As exportações do agronegócio de Mato Grosso para o Japão atingiram volumes expressivos em 2025, consolidando a nação asiática como um destino comercial vital. O estado brasileiro embarcou mais de 535 mil toneladas de soja e farelo de soja, gerando uma receita superior a US$ 193,9 milhões. Os dados são da Secretaria de Comércio Exterior (Secex) e foram compilados pelo Instituto Mato-grossense de Economia Agropecuária (Imea).

O complexo soja demonstrou ser o principal pilar dessa relação comercial. Detalhadamente, o farelo de soja representou 311,94 mil toneladas das exportações, com um faturamento de US$ 105,35 milhões. Já as vendas de soja em grão somaram 223,4 mil toneladas, contribuindo com US$ 88,61 milhões para a balança comercial. Somados, os dois produtos totalizaram 535,34 mil toneladas e US$ 193,96 milhões em transações.

Apesar de ser uma das maiores economias globais, o Japão mantém uma dependência significativa da importação de matérias-primas para suprir as demandas de sua produção de alimentos, rações e proteínas, o que reforça a relevância dos produtos agrícolas de Mato Grosso no mercado internacional.

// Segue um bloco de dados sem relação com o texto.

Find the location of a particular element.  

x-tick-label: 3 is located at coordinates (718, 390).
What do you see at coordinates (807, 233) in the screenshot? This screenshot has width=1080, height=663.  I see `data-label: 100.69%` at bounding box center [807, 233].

Além do complexo soja, a balança comercial entre Brasil e Japão em 2025 incluiu outros produtos de destaque. O Brasil exportou 12,63 milhões de toneladas de minério de ferro para o Japão, com um valor de US$ 960 milhões. As vendas de café alcançaram 150 mil toneladas, gerando uma receita de US$ 1,03 bilhão. Em contrapartida, as importações brasileiras de peças e acessórios para veículos automotores somaram US$ 1,15 bilhão.

Abertura do Mercado Japonês para Carne Bovina é Destaque

Apesar da supremacia da soja nas exportações mato-grossenses para o Japão, uma grande expectativa do setor agropecuário reside na potencial abertura do mercado japonês para a carne bovina brasileira. As negociações são consideradas estratégicas tanto pelo governo federal quanto pela Federação da Agricultura e Pecuária de Mato Grosso (Famato) e pela indústria exportadora nacional.

Um avanço considerável nas discussões foi o reconhecimento do Brasil como país livre de febre aftosa sem vacinação, um critério fundamental para acessar mercados com exigências sanitárias mais rigorosas. Antes de uma possível autorização de importação, o Japão prevê a realização de uma auditoria detalhada no sistema sanitário brasileiro, cumprindo uma etapa essencial do processo.